Material for this task =
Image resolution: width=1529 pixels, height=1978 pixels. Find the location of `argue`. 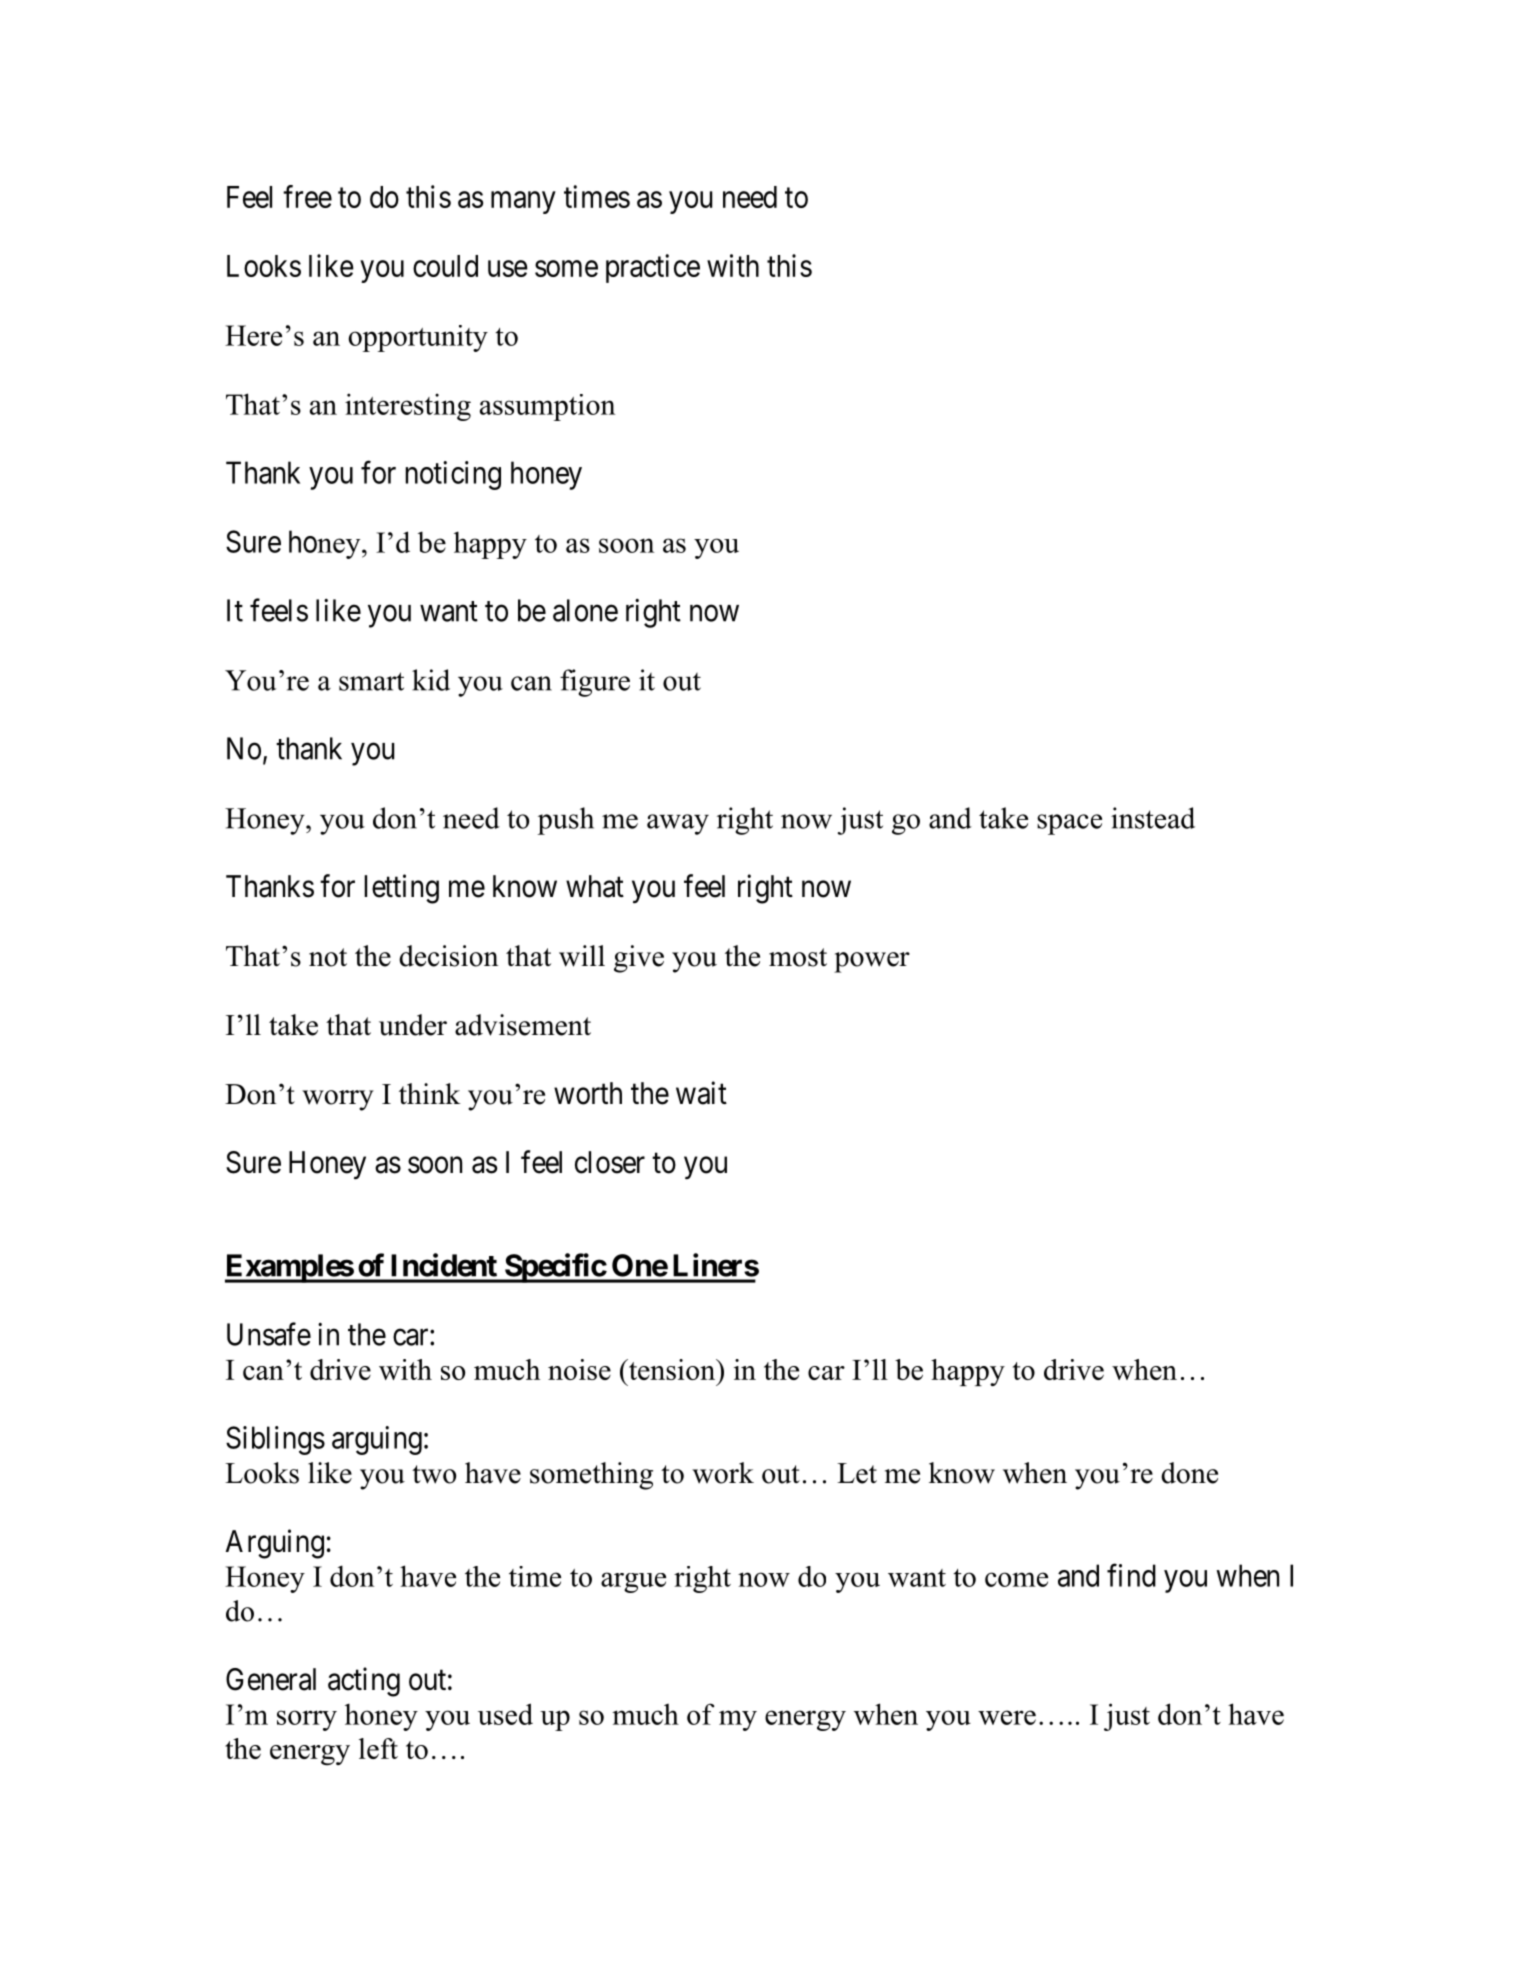

argue is located at coordinates (633, 1582).
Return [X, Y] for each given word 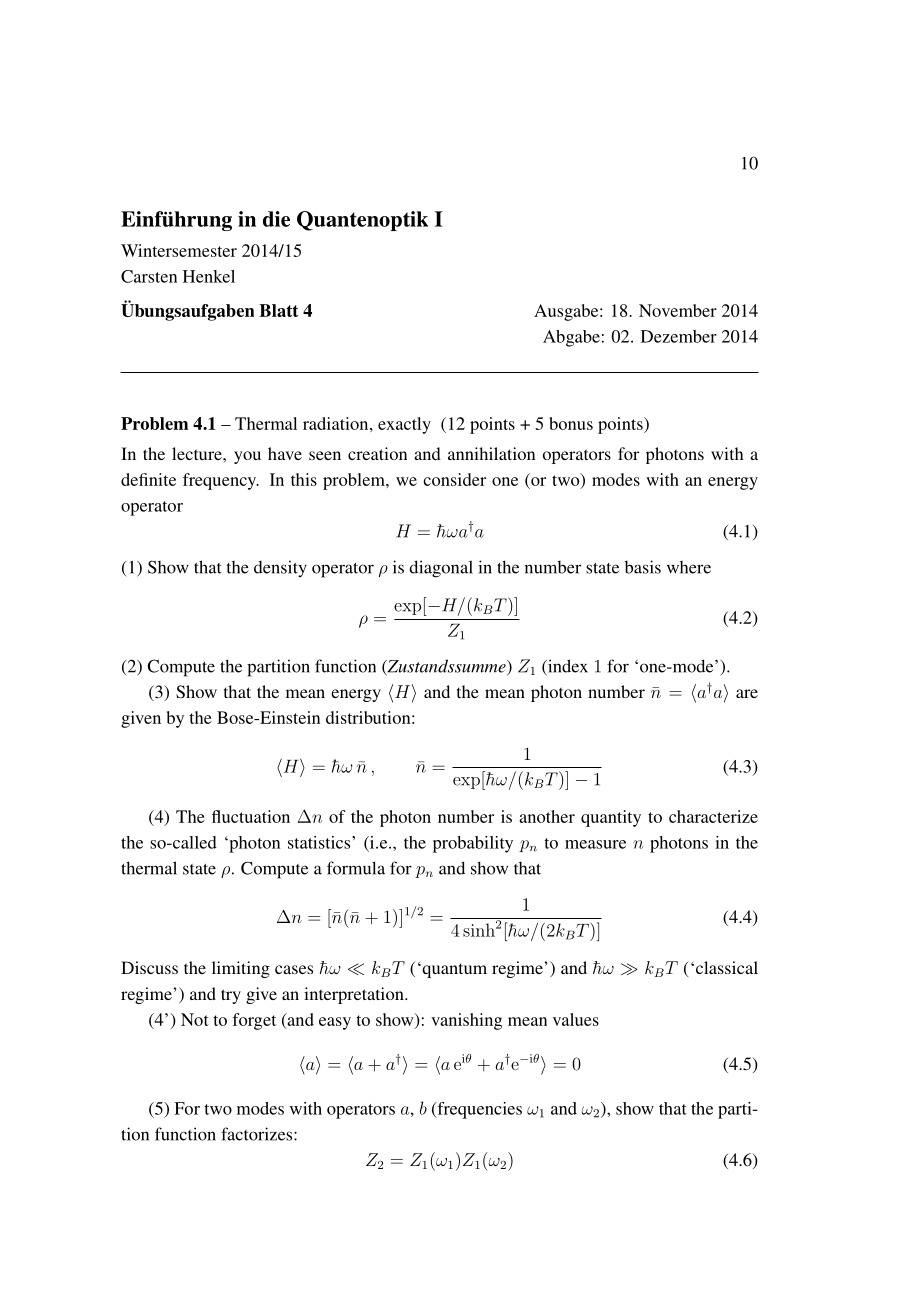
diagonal [441, 569]
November [678, 310]
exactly [404, 425]
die [276, 219]
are [747, 693]
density [280, 568]
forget [254, 1021]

Given problem =
Reproduce the records above line for line, keeping every word, number, and coordinate unchanged, and leave out the pictures.

Finished answer =
Image resolution: width=1529 pixels, height=1978 pixels. Find the location of `argue`. 

argue is located at coordinates (633, 1582).
Return [X, Y] for each given word 
diagonal [441, 569]
November [678, 310]
exactly [404, 425]
die [276, 219]
are [747, 693]
density [280, 568]
forget [254, 1021]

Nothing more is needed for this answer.